━━━━━ MATERIAL FOR THIS EXERCISE ━━━━━

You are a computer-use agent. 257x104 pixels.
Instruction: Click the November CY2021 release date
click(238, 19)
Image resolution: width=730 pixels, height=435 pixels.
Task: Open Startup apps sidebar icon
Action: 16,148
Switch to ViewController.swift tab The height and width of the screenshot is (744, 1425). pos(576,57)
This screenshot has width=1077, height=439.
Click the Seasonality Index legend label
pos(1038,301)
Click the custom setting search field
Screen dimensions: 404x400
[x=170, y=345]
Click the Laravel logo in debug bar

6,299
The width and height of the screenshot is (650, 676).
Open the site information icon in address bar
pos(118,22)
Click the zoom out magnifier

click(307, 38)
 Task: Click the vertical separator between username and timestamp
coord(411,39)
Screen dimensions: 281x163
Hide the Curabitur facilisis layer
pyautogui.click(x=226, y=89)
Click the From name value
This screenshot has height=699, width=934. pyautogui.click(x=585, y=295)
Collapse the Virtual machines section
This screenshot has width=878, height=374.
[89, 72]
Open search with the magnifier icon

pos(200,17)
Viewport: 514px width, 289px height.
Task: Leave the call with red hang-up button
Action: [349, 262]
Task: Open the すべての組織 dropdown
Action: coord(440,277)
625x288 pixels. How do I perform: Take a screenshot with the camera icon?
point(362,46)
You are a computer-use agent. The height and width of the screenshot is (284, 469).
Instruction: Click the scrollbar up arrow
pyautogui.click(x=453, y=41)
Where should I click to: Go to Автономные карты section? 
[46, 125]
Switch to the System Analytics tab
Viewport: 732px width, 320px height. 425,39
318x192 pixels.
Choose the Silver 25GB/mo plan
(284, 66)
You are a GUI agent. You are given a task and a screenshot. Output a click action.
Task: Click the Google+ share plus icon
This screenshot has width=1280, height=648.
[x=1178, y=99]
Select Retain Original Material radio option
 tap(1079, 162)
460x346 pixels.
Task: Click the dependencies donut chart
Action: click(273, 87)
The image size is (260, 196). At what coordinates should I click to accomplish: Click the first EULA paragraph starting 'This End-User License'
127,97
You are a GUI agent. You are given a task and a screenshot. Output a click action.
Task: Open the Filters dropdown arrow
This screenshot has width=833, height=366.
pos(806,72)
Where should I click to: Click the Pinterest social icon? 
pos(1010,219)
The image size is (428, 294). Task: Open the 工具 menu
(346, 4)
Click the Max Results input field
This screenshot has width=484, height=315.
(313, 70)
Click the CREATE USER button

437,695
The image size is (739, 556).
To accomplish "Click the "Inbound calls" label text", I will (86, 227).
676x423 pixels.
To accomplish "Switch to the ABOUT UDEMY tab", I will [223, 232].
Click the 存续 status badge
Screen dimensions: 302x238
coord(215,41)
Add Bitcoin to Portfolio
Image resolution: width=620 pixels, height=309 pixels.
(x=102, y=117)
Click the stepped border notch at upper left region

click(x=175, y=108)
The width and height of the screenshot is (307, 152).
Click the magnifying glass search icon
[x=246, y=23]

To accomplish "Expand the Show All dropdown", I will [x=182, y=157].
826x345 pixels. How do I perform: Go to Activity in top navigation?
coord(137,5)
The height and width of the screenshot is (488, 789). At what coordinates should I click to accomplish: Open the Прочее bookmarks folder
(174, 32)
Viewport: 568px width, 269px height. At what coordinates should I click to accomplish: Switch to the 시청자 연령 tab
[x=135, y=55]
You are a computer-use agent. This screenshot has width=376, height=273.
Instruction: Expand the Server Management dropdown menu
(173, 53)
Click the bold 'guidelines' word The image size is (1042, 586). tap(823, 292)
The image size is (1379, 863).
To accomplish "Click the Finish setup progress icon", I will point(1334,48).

━━━━━

* _REQUIRED WORK_
The response should be an exact copy of all the records above.

* _EXERCISE RESPONSE_
You are a computer-use agent. 257x104 pixels.
Instruction: Click the November CY2021 release date
click(238, 19)
Image resolution: width=730 pixels, height=435 pixels.
Task: Open Startup apps sidebar icon
Action: 16,148
Switch to ViewController.swift tab The height and width of the screenshot is (744, 1425). pos(576,57)
This screenshot has width=1077, height=439.
Click the Seasonality Index legend label
pos(1038,301)
Click the custom setting search field
Screen dimensions: 404x400
[x=170, y=345]
Click the Laravel logo in debug bar

6,299
The width and height of the screenshot is (650, 676).
Open the site information icon in address bar
pos(118,22)
Click the zoom out magnifier

click(307, 38)
 Task: Click the vertical separator between username and timestamp
coord(411,39)
Screen dimensions: 281x163
Hide the Curabitur facilisis layer
pyautogui.click(x=226, y=89)
Click the From name value
This screenshot has height=699, width=934. pyautogui.click(x=585, y=295)
Collapse the Virtual machines section
This screenshot has width=878, height=374.
[89, 72]
Open search with the magnifier icon

pos(200,17)
Viewport: 514px width, 289px height.
Task: Leave the call with red hang-up button
Action: [349, 262]
Task: Open the すべての組織 dropdown
Action: coord(440,277)
625x288 pixels. How do I perform: Take a screenshot with the camera icon?
point(362,46)
You are a computer-use agent. The height and width of the screenshot is (284, 469).
Instruction: Click the scrollbar up arrow
pyautogui.click(x=453, y=41)
Where should I click to: Go to Автономные карты section? 
[46, 125]
Switch to the System Analytics tab
Viewport: 732px width, 320px height. 425,39
318x192 pixels.
Choose the Silver 25GB/mo plan
(284, 66)
You are a GUI agent. You are given a task and a screenshot. Output a click action.
Task: Click the Google+ share plus icon
This screenshot has width=1280, height=648.
[x=1178, y=99]
Select Retain Original Material radio option
 tap(1079, 162)
460x346 pixels.
Task: Click the dependencies donut chart
Action: click(273, 87)
The image size is (260, 196). At what coordinates should I click to accomplish: Click the first EULA paragraph starting 'This End-User License'
127,97
You are a GUI agent. You are given a task and a screenshot. Output a click action.
Task: Open the Filters dropdown arrow
This screenshot has width=833, height=366.
pos(806,72)
Where should I click to: Click the Pinterest social icon? 
pos(1010,219)
The image size is (428, 294). Task: Open the 工具 menu
(346, 4)
Click the Max Results input field
This screenshot has width=484, height=315.
(313, 70)
Click the CREATE USER button

437,695
The image size is (739, 556).
To accomplish "Click the "Inbound calls" label text", I will (86, 227).
676x423 pixels.
To accomplish "Switch to the ABOUT UDEMY tab", I will [223, 232].
Click the 存续 status badge
Screen dimensions: 302x238
coord(215,41)
Add Bitcoin to Portfolio
Image resolution: width=620 pixels, height=309 pixels.
(x=102, y=117)
Click the stepped border notch at upper left region

click(x=175, y=108)
The width and height of the screenshot is (307, 152).
Click the magnifying glass search icon
[x=246, y=23]

To accomplish "Expand the Show All dropdown", I will [x=182, y=157].
826x345 pixels. How do I perform: Go to Activity in top navigation?
coord(137,5)
The height and width of the screenshot is (488, 789). At what coordinates should I click to accomplish: Open the Прочее bookmarks folder
(174, 32)
Viewport: 568px width, 269px height. At what coordinates should I click to accomplish: Switch to the 시청자 연령 tab
[x=135, y=55]
You are a computer-use agent. This screenshot has width=376, height=273.
Instruction: Expand the Server Management dropdown menu
(173, 53)
Click the bold 'guidelines' word The image size is (1042, 586). tap(823, 292)
The image size is (1379, 863).
To accomplish "Click the Finish setup progress icon", I will point(1334,48).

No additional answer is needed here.